* WHAT YOU ARE ASKED TO DO: Give again only what runs from the line with "Where should I" to the final line of the entries below, exactly as written and without pictures.
[SOURCE MATERIAL Boundary: Start]
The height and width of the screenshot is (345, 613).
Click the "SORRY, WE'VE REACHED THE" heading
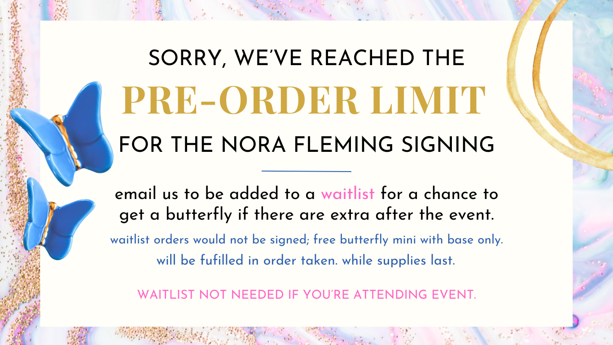[307, 58]
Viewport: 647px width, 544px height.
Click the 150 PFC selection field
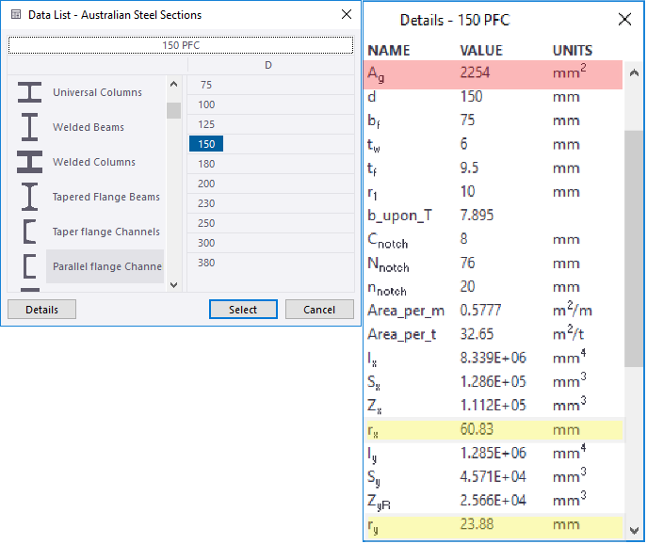(x=180, y=45)
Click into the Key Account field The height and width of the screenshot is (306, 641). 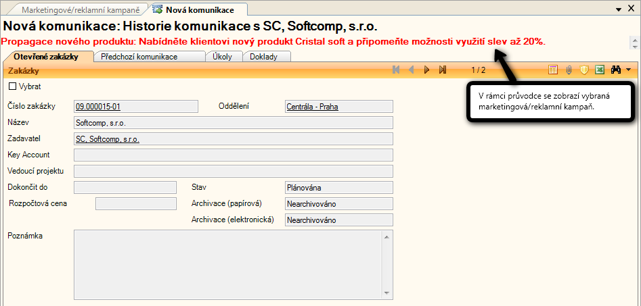pos(233,155)
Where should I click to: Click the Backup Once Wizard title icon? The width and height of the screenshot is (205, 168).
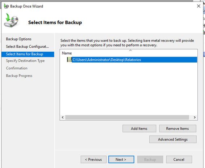click(x=6, y=6)
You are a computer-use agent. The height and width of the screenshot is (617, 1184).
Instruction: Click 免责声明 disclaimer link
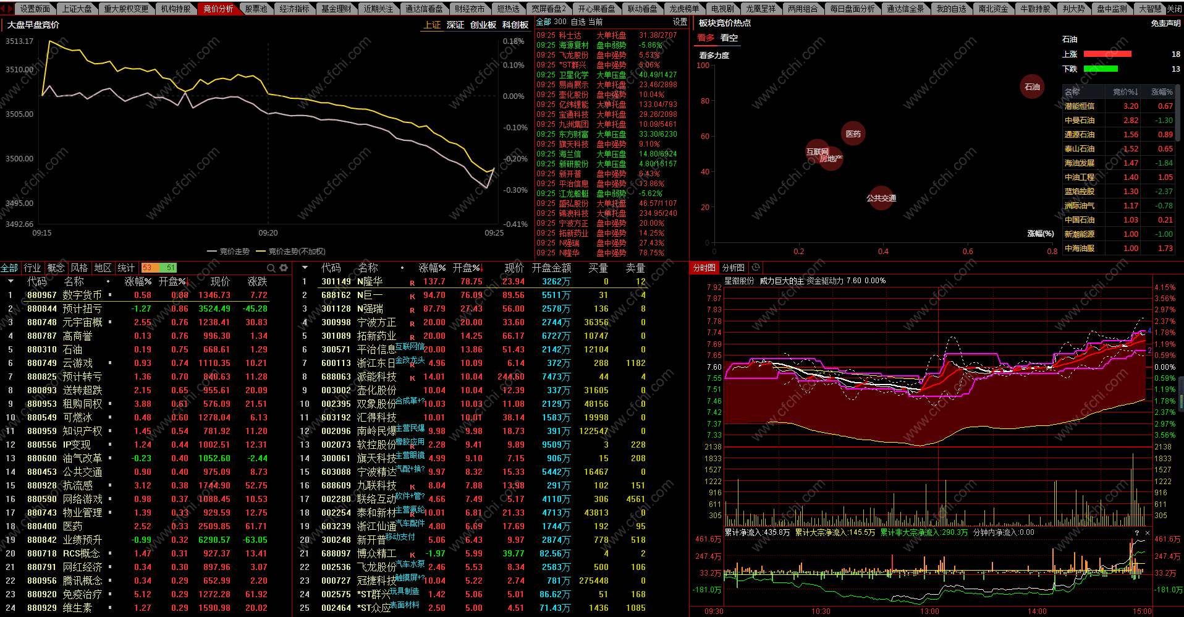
[SOURCE MATERIAL Boundary: End]
* REPLY TO THE EXERCISE:
Where should I click to: Click the Backup Once Wizard title icon? The width and height of the screenshot is (205, 168).
click(x=6, y=6)
You are a computer-use agent. The height and width of the screenshot is (617, 1184).
Instruction: Click 免责声明 disclaimer link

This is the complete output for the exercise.